Directions » In the entries below, find the line containing "Click the Talk to us button" and the line containing "has width=1568, height=737.". Copy those two lines and everything between them exactly, and only that.

Data records »
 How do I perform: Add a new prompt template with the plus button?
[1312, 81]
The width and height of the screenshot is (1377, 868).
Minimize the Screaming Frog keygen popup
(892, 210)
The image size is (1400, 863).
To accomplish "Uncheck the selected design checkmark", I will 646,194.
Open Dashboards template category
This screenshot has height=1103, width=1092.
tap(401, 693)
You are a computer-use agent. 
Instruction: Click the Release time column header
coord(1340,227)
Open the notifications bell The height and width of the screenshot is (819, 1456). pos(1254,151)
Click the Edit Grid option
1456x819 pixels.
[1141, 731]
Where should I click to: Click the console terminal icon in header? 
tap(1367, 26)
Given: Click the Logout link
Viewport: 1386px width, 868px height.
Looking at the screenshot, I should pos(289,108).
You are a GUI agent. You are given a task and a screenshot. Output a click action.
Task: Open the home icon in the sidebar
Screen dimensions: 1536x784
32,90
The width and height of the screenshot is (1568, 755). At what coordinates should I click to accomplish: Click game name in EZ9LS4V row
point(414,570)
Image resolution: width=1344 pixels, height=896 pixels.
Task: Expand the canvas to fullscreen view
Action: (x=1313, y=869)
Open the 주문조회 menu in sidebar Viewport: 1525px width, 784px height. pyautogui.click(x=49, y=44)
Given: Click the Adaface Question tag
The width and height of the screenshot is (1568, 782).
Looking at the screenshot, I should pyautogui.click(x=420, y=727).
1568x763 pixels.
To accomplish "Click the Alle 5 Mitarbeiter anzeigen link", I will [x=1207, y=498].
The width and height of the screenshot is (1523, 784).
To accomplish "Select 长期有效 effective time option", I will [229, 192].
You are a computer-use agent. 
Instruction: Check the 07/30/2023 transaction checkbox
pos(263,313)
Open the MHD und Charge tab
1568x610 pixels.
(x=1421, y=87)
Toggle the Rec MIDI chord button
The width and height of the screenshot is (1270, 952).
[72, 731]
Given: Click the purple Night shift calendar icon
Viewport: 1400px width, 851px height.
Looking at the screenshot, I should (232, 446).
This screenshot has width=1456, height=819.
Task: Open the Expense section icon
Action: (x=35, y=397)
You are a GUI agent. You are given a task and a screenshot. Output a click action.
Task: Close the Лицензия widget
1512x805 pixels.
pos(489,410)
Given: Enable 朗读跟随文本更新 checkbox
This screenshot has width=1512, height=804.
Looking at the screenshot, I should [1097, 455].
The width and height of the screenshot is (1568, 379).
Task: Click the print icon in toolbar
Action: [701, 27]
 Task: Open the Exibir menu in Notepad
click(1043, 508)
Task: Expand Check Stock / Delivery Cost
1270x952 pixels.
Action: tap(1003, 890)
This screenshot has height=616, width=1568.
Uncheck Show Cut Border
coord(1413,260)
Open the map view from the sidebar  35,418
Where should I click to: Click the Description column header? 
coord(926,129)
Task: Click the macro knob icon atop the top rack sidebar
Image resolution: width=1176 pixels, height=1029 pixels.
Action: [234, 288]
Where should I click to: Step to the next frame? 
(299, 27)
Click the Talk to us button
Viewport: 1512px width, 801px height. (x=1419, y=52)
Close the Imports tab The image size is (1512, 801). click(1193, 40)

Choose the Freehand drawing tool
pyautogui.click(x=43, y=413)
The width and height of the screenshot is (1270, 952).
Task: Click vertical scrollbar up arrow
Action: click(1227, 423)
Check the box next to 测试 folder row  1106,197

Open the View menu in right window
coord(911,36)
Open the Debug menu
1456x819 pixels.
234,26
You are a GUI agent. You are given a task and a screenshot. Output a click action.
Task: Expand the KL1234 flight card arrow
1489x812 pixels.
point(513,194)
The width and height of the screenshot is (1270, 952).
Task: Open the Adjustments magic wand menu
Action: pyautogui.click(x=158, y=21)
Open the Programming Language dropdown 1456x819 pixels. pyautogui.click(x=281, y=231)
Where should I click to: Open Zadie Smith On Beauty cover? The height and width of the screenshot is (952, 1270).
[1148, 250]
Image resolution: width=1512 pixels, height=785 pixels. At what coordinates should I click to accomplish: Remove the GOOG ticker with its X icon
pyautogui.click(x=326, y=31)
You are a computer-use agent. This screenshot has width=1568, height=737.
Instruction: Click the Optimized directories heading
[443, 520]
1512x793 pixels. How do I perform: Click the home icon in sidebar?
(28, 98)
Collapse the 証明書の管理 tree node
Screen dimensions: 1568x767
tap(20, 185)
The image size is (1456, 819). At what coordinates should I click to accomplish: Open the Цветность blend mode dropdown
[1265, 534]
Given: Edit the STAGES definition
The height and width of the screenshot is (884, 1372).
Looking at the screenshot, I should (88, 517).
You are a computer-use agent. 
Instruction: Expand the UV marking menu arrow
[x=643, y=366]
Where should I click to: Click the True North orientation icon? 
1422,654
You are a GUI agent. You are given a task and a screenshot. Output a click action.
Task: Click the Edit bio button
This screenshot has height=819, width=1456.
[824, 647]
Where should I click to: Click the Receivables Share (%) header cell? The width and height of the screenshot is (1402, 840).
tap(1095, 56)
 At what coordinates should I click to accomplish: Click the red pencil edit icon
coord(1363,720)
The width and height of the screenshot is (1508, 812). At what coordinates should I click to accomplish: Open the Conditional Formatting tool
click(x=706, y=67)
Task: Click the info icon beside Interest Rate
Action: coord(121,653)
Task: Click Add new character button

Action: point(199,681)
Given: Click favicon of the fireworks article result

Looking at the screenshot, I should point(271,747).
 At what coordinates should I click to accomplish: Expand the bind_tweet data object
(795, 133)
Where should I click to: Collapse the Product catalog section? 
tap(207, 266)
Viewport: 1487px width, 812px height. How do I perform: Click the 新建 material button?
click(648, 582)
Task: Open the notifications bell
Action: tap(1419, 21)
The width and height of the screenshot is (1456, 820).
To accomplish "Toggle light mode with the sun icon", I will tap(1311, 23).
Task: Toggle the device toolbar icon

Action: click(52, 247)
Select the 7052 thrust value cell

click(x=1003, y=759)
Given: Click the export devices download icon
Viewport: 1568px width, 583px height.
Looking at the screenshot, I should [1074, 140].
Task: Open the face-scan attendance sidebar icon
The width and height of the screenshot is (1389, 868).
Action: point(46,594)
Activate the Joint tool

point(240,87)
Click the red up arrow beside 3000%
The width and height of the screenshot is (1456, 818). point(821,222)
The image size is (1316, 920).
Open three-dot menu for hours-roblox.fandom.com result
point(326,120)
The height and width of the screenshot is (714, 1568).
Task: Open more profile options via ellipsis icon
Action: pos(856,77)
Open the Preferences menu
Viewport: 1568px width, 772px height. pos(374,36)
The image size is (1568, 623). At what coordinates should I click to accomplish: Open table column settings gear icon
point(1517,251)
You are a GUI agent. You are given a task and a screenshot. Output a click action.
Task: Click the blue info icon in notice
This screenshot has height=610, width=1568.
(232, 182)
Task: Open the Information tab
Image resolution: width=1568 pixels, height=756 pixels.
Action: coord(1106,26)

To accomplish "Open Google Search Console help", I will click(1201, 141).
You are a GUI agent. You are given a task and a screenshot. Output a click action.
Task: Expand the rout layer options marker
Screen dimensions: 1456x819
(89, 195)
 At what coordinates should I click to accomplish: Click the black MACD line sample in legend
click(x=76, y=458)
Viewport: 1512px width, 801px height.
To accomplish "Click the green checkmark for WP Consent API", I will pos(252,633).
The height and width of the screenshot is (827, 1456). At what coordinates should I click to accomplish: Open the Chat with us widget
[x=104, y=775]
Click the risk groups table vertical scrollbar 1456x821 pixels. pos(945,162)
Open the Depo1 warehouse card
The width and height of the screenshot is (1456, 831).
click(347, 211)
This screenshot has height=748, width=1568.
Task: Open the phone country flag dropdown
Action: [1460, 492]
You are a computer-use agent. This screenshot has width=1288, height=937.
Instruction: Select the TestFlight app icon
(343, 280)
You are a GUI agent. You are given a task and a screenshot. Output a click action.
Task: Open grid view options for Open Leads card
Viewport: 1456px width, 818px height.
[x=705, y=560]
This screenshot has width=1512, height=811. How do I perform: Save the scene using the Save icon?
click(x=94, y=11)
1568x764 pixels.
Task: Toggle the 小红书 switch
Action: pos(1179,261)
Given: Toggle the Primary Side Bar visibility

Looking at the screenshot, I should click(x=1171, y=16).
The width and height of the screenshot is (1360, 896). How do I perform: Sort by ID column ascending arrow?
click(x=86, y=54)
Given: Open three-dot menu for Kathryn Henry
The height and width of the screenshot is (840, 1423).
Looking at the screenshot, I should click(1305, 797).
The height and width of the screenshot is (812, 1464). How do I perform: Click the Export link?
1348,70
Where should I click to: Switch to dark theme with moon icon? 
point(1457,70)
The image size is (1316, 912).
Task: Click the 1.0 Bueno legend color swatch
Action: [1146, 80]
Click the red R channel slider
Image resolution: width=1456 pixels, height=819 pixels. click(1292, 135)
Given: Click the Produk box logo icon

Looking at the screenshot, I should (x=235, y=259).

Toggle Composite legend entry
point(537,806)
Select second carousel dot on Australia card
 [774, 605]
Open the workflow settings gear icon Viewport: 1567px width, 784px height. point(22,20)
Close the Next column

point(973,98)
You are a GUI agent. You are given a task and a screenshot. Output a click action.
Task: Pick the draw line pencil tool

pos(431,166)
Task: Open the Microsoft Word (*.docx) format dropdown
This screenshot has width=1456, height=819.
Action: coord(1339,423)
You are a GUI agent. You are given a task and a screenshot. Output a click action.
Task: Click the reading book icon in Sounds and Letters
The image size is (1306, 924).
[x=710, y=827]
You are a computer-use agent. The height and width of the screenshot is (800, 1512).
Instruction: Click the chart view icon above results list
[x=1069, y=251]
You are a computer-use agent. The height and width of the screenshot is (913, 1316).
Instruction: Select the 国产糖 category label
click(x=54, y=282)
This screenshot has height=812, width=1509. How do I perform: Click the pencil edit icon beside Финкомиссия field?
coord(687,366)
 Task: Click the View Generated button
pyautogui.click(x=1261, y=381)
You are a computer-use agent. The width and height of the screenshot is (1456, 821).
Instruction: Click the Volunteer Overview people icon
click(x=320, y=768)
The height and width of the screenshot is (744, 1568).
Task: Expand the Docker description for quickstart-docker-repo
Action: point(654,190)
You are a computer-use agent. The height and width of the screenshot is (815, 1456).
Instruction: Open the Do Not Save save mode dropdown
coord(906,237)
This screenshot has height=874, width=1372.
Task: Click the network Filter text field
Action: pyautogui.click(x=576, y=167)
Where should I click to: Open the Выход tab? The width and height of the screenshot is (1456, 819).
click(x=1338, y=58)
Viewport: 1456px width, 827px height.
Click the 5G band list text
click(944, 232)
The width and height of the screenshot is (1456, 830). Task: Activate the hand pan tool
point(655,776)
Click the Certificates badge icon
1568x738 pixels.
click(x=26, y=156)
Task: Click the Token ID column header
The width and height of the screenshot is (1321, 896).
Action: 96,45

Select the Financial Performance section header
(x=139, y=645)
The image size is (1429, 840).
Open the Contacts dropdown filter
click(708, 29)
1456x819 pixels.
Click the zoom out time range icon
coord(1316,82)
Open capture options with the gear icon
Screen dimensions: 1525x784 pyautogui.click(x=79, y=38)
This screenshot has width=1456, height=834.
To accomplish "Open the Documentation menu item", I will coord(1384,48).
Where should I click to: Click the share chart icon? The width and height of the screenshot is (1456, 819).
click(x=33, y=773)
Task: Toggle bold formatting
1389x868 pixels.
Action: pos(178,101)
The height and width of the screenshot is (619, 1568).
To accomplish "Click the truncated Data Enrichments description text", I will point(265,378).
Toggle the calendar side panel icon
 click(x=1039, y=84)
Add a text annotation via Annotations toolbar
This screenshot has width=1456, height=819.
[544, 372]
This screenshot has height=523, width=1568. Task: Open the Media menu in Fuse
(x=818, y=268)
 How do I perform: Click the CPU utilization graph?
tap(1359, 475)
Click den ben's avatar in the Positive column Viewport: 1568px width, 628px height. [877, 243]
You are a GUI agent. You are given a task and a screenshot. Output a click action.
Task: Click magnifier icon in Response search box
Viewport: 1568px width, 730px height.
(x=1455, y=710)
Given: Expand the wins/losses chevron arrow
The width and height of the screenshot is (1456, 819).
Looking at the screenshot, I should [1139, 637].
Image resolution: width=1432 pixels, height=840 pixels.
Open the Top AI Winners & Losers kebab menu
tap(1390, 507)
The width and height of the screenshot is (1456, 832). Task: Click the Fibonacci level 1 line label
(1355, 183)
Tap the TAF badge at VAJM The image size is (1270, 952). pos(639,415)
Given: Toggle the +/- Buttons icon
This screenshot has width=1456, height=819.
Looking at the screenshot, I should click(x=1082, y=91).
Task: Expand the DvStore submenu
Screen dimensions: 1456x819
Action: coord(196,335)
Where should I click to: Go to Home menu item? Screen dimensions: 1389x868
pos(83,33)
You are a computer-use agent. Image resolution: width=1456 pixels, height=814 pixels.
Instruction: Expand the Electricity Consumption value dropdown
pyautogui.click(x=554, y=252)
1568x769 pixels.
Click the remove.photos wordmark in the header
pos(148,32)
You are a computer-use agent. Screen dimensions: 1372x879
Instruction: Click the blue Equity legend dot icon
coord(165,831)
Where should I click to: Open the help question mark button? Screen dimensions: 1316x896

Problem solution »
Click the Talk to us button
Viewport: 1512px width, 801px height. (x=1419, y=52)
Close the Imports tab The image size is (1512, 801). click(1193, 40)

Choose the Freehand drawing tool
pyautogui.click(x=43, y=413)
The width and height of the screenshot is (1270, 952).
Task: Click vertical scrollbar up arrow
Action: click(1227, 423)
Check the box next to 测试 folder row  1106,197

Open the View menu in right window
coord(911,36)
Open the Debug menu
1456x819 pixels.
234,26
You are a GUI agent. You are given a task and a screenshot. Output a click action.
Task: Expand the KL1234 flight card arrow
1489x812 pixels.
point(513,194)
The width and height of the screenshot is (1270, 952).
Task: Open the Adjustments magic wand menu
Action: pyautogui.click(x=158, y=21)
Open the Programming Language dropdown 1456x819 pixels. pyautogui.click(x=281, y=231)
Where should I click to: Open Zadie Smith On Beauty cover? The height and width of the screenshot is (952, 1270).
[1148, 250]
Image resolution: width=1512 pixels, height=785 pixels. At what coordinates should I click to accomplish: Remove the GOOG ticker with its X icon
pyautogui.click(x=326, y=31)
You are a computer-use agent. This screenshot has width=1568, height=737.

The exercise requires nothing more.